End users like data professionals have started using self-service data tools such as Tableau to prevent data stagnation and stale data storage. These self-service solutions are easy to use, even for non-technical professionals to gain the desired insights exactly when they need them. With the knowledge of these solutions, any of your team members can wear a data scientist's hat.
If you are wondering, is Self-Service Analytics suitable for your company to deliver the desired goals, here are a few points that can help you decide.
- Self-service tools authorize business users: Authorizing the end-users of the data insights empowers them to help themselves whenever the need arises. So, self-service analytical tools provide the user the much-needed timely insights they can arrive at themselves without any assistance.

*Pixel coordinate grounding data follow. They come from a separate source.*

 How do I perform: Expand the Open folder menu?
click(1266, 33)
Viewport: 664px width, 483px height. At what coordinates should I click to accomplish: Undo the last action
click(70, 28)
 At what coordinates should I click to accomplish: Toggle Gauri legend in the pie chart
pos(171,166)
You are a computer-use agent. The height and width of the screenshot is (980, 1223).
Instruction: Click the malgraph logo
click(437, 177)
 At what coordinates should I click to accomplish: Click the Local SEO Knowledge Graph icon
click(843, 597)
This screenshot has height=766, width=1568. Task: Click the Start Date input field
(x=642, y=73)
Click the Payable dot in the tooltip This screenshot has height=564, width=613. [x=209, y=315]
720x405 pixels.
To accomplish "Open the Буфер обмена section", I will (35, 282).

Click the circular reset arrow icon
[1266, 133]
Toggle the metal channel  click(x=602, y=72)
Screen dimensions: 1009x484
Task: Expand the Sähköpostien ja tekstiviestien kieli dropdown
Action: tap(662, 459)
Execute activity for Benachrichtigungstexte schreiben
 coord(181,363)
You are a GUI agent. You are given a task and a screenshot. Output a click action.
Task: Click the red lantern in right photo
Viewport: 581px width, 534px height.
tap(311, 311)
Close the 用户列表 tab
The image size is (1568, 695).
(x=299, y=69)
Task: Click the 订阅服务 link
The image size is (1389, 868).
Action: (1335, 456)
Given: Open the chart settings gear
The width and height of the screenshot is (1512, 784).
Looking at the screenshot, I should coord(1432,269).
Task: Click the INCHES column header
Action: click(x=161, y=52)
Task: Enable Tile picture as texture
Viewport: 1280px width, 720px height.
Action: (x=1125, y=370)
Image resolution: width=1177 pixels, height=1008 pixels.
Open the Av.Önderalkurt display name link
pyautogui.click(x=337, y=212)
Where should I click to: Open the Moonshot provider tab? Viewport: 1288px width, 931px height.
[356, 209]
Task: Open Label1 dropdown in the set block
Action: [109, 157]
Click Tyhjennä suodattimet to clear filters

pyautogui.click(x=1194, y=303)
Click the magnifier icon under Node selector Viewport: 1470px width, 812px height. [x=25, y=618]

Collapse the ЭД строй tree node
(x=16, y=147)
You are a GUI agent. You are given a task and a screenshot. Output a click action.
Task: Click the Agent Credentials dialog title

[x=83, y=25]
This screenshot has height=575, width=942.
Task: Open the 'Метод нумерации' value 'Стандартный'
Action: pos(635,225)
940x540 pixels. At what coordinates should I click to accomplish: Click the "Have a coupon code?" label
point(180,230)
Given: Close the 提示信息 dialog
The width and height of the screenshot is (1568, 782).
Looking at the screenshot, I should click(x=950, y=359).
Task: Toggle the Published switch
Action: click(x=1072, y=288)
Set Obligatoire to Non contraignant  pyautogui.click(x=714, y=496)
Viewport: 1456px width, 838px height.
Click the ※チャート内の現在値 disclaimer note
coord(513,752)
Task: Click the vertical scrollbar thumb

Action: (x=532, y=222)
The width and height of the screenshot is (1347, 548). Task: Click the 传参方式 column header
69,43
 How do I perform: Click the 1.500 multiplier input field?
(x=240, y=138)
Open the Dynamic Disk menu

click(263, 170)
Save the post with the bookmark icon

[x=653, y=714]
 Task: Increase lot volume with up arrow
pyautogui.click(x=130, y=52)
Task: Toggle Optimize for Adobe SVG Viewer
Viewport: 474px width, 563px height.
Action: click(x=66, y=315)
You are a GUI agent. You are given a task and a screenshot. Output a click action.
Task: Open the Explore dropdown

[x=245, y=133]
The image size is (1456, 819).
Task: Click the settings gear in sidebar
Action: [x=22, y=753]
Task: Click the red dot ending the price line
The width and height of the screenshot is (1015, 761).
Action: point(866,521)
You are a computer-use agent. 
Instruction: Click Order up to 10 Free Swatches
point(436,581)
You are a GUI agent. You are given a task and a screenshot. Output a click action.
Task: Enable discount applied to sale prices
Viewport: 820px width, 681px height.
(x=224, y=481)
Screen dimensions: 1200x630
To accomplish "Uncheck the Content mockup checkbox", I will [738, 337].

- A resource saver: When an end-user raises a ticket carrying a data need and shares it with the data analytics team, he/she will have to wait for them to respond. However, by making use of self-service analytics, you can completely cut the wait time.
- The data analytics team can focus on priority projects: When the end-user resolves data queries by themselves, they spare the data analytics team a lot of time. Thus, data analysts can focus on high-priority projects that demand their attention.
Bringing the data in disparate systems together to one place is key to the success of self-service analytics. Data governance is the best way to integrate data across functions and locations, making end-users' efforts worthwhile and precise. Self-service analytics pooled together with Business Intelligence gives your efforts a better chance to savor success.
However, along with perks, self-service analytics brings some disadvantages that end-users need to be aware too-
- Data inconsistency: If the organization is unsuccessful in governing the data correctly, data across the functions will not be in sync and fetch insights that are not accurate, thereby adversely affecting the decision-making process.
- Lack of training: It is also essential to examine the analytics capabilities of end-users. Although some may have the aptitude to use the said tools, the others will need training. The lack of knowledge, both conceptual and practical, will limit the end user's ability to use these tools effectively.
Although self-service analytics is of great use to companies, it is imperative to get started with the correct initiative and preparation.